INSTRUCTIONS TO FOLLOW. Transcribe each entry exactly, without pictures.

=== PROVIDED RECORDS ===

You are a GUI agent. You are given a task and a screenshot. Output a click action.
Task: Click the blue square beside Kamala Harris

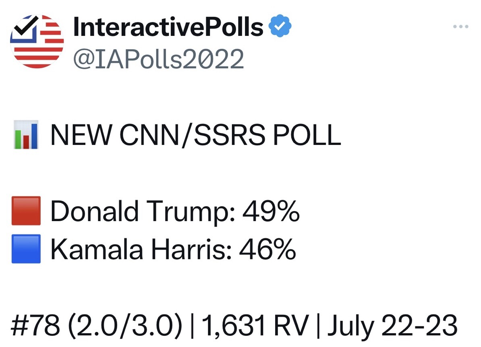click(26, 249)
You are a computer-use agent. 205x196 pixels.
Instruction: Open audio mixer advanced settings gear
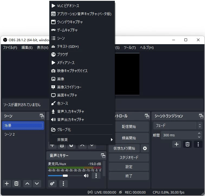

===

THE ANSWER.
You are a GUI agent. You are given a task and a screenshot. Output a click action.
Task: Click the blue square beside Kamala Harris

click(26, 249)
You are a computer-use agent. 205x196 pixels.
Instruction: Open audio mixer advanced settings gear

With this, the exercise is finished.